At Illinois, Knapp developed a unique instrumentation for big band, contrasting the lush, mellow timbres of French horn, tuba and fluegelhorn with the brighter sounds of trumpets and trombones. Clouds of brass swirling with reeds persisted as part of his musical palette. Knapp later codified his thoughts on arranging in a 2015 book, "Jazz Harmony."

In 1969, Knapp moved to Seattle to marry his Illinois girlfriend, Joan Skinner, a dancer and choreographer who had come west to take a faculty job at the University of Washington. Knapp and Skinner collaborated artistically as well as personally, performing in a free-improvising group, the American Contemporary Dance Company. In 1971, Knapp started teaching at Cornish College of the Arts, where he created the school's first four-year accredited jazz degree program in 1977.

"At that time there were maybe three other schools that had a separate jazz program," said bassist Chuck Deardorf, who later directed jazz studies at the college. "It was really innovative."

At Cornish, Knapp hired first-rate Seattleites but also recruited stellar faculty from around the country, starting with bassist Gary Peacock, followed by trombonist Julian Priester, drummer Jerry Granelli, vocalist Jay Clayton, pianist Art Lande, and saxophonists Carter Jefferson and Hadley Caliman, all of whom had a profound influence on Seattle jazz.

"It was really the golden age of the Cornish situation," said trumpeter and saxophonist Jay Thomas, a Knapp ensemble regular.

During this period, Knapp also led the Composers and Improvisors Orchestra, a 14-piece chamber jazz group that collaborated with a dazzling succession of guest artists, including Carla Bley, Anthony Braxton, Bob Brookmeyer, Gil Evans, Dave Holland, Sam Rivers and Cedar Walton, among others.

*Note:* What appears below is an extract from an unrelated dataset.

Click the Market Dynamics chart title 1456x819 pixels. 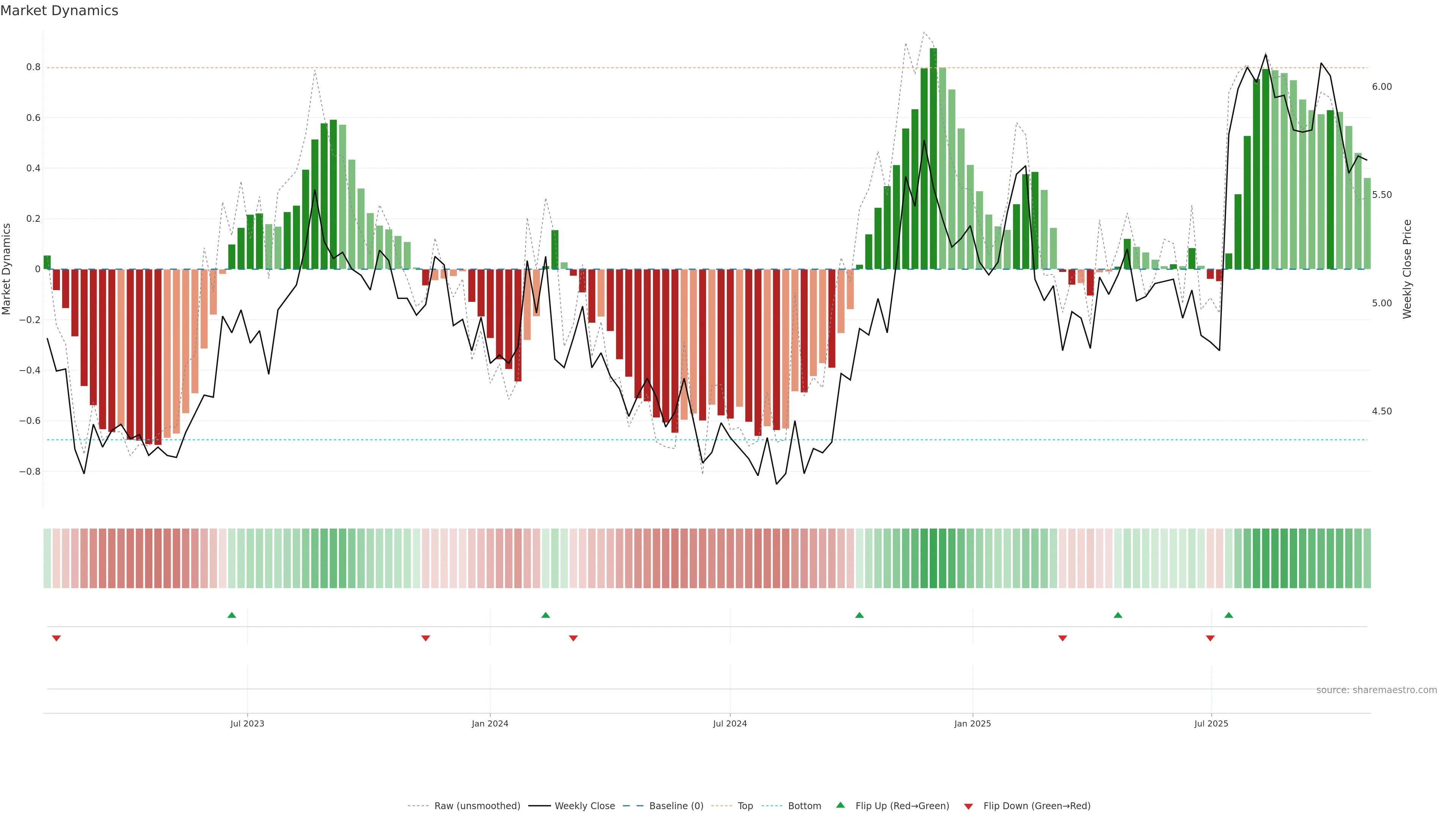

Knapp followed that with the Jim Knapp Orchestra, or JKO, with whom he recorded several albums for Seattle's Origin Records, including "It's Not Business, It's Personal," an album recorded in 2009 that was not released until this year. Its impishly humorous (and slightly sarcastic) title is typical of a composer whose oeuvre includes "Secular Breathing," "Kennewick, Man" and "Nerds of Steel." The newly released album's program is also classic Knapp, driven by both pastoral romanticism and world rhythms, a fascination Knapp played out in real life with the Seattle Afropop band Je Ka Jo.

For many listeners, Knapp's music reflected the softly misted landscape and sharp sea air of the Northwest, but for all its pastoral beauty, his work also had a melancholy aura, perhaps a reflection of much personal tragedy. As a young man, he lost his sister and mother in a fire, and his stepson was killed at 18 in a motorcycle accident; his wife, Skinner, died earlier this year.

But Knapp rarely spoke of such things. A private, modest, sometimes even self-deprecating man, he once told an interviewer he didn't move to New York — where jazz reputations are made — because it would force him to be "selling yourself all the time."

"He was not a showbiz guy," Thomas observed. "But I think he might in certain ways be the brightest musical light I've been around."

At Knapp's request, Thomas will carry on the tradition of Knapp's music as director of the JKO, which performs a concert 7:30 p.m. Dec. 19 at Town Hall, presented live and streaming by Earshot Jazz.

"It's not a memorial," Thomas said. "It's a celebration."

In addition to his brother, Bill, Knapp is survived by 12 nieces and nephews.

An actual memorial where people can pay tribute to the composer will be held Jan. 31 at Jazz Alley, featuring JKO and Knapp's other major project, Scrape, a band with strings.